• **Data supplied**
^^^^^^^^^^^^^^^^
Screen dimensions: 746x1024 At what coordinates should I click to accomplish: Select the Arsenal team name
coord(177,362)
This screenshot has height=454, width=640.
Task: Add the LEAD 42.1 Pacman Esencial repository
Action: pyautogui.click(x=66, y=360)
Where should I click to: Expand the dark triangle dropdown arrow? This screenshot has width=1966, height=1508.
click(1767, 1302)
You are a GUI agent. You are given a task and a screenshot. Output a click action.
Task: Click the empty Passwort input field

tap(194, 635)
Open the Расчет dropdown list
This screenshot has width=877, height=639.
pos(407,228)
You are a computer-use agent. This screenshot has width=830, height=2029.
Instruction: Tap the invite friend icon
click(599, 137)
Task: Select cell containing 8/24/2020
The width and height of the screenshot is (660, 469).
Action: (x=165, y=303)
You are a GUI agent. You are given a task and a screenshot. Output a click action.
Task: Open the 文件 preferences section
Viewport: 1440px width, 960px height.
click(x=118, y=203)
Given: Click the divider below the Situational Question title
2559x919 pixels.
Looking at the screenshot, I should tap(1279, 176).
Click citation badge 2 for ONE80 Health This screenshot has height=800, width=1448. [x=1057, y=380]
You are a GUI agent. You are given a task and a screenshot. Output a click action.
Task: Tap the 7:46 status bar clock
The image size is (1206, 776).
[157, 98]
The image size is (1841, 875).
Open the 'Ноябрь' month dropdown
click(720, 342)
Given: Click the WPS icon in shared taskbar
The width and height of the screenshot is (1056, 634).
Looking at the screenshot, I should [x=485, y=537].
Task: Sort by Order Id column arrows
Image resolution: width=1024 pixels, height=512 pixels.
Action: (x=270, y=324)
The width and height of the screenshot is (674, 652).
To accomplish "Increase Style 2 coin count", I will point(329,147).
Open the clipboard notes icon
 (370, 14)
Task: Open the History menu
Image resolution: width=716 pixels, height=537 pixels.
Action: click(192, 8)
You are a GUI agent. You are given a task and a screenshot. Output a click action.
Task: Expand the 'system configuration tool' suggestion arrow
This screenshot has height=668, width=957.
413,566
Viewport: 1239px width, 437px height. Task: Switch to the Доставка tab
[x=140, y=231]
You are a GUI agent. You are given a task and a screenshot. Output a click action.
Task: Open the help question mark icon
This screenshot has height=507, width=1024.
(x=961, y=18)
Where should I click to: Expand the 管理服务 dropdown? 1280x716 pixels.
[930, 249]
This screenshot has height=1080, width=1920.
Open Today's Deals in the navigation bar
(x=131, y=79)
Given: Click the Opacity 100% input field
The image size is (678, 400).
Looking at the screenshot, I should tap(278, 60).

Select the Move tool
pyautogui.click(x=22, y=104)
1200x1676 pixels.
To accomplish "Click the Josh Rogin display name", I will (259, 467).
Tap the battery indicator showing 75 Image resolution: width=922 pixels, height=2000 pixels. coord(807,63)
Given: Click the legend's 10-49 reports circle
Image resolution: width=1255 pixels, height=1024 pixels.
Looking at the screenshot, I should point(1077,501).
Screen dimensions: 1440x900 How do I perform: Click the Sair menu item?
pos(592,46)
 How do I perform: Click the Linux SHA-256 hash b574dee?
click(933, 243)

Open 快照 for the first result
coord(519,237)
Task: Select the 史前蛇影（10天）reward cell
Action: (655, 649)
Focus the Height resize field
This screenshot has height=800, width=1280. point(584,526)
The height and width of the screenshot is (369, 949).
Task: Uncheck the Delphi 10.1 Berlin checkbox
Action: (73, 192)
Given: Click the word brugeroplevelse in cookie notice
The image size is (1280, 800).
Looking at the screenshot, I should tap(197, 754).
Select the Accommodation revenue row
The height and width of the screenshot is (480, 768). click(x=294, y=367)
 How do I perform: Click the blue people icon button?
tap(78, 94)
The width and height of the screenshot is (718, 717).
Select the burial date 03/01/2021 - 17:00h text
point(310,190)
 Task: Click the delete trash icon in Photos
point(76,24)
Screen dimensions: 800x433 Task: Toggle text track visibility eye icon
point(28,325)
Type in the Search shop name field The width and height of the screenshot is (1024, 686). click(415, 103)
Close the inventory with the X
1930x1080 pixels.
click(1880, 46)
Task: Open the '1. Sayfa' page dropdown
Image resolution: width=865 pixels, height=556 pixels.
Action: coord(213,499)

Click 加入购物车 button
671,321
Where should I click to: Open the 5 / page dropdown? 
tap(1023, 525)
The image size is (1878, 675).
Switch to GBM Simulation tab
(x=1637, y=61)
^^^^^^^^^^^^^^^^
• **Your objective**
Only one number is wanted: how many lines in the records above contain the string "will".

• **Task response**
2